The U.K. is prepared to abide by EU rules to use the bloc’s policing and security tools post Brexit, but Brussels must stop using the issue as “a bargaining chip” in negotiations, according to U.K. Home Secretary Sajid Javid.
In a phone interview with POLITICO’s Brussels Playbook following a meeting with his Spanish counterpart Fernando Grande-Marlaska in Madrid Tuesday, Javid said that it was “common sense” for Brussels and London to come to a deal that would protect citizens on either side of the Channel.
“We need to see more ambition from the Commission on this to recognize that security isn’t a bargaining chip. It is something that the citizens of Europe would expect their leaders to prioritize,” Javid said. “We’ve made it clear that our commitment to European security is unconditional.”

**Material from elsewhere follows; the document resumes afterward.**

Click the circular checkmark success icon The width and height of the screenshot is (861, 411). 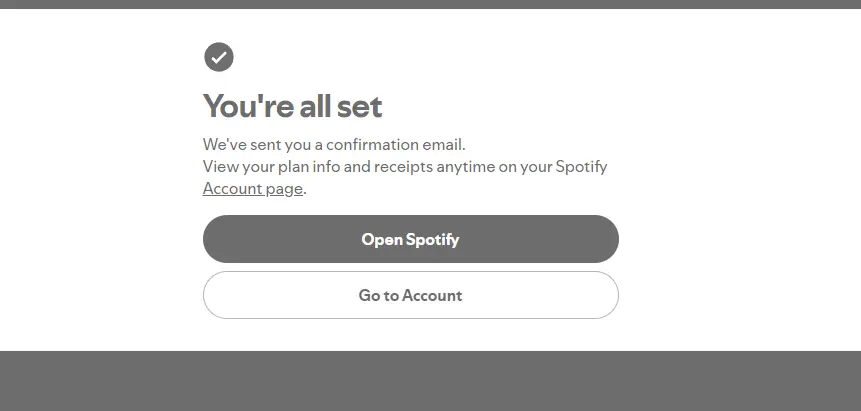[219, 57]
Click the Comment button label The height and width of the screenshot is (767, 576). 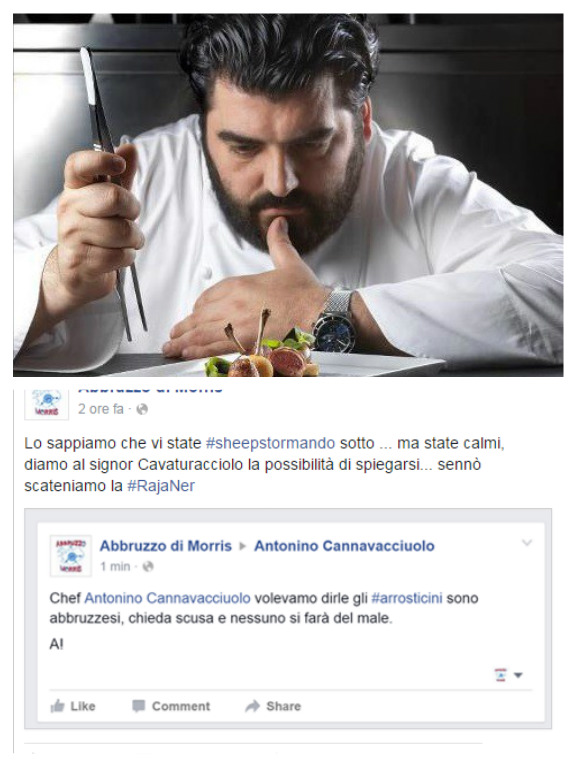[x=181, y=706]
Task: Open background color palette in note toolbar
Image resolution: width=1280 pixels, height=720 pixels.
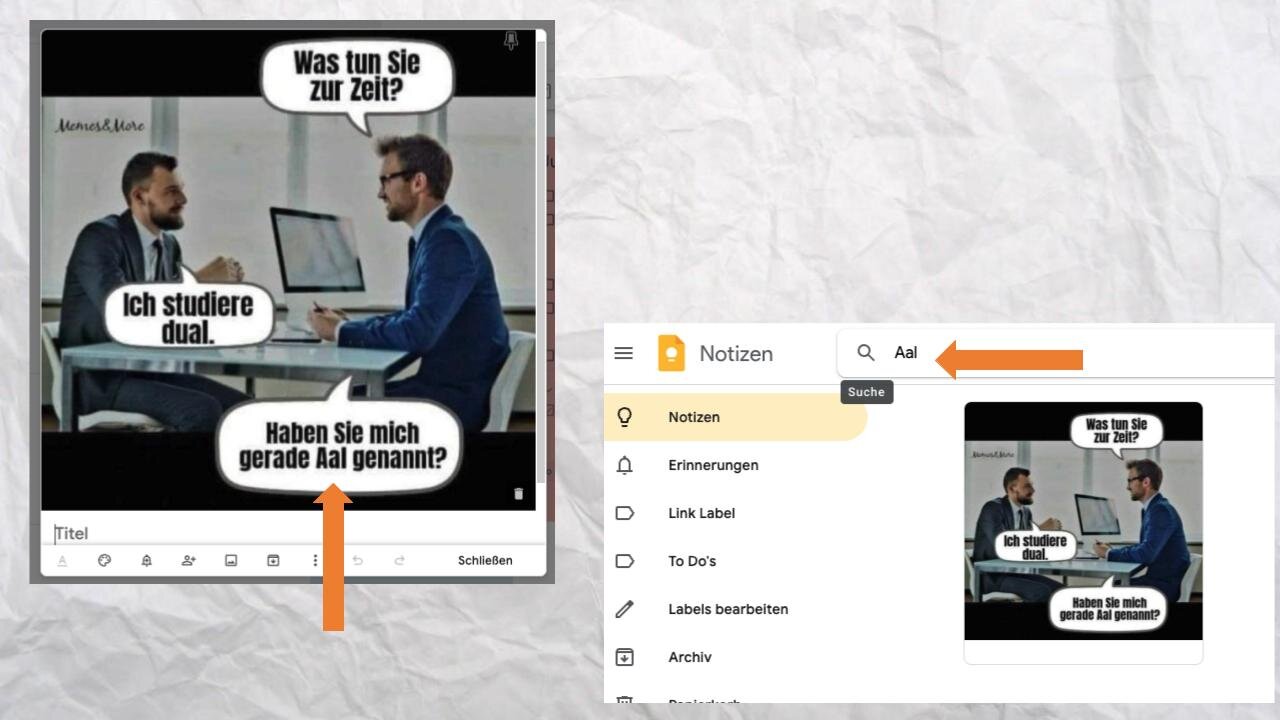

The EU’s chief Brexit negotiator Michel Barnier said in June that the U.K. will fall out of EU security databases such as the Schengen Information System — a pan-EU tool that allows police to trace people, weapons or vehicles used in crimes — and the European Arrest Warrant by dint of its decision to leave the bloc. Barnier accused Britain of wanting “to maintain all the benefits from EU membership without being in the EU.”
“They [the U.K.] try to blame us for the consequences of their choice,” he said in a speech in Vienna.
But Javid said the U.K. was looking for a bespoke arrangement on security. “We don’t accept that the relationship needs to be that of a third country,” he said.
The home secretary added that future cooperation should be written into a “formal treaty that provides the legal basis for the cooperation” and the agreement “should name the products, the structures that we want to continue cooperating on.”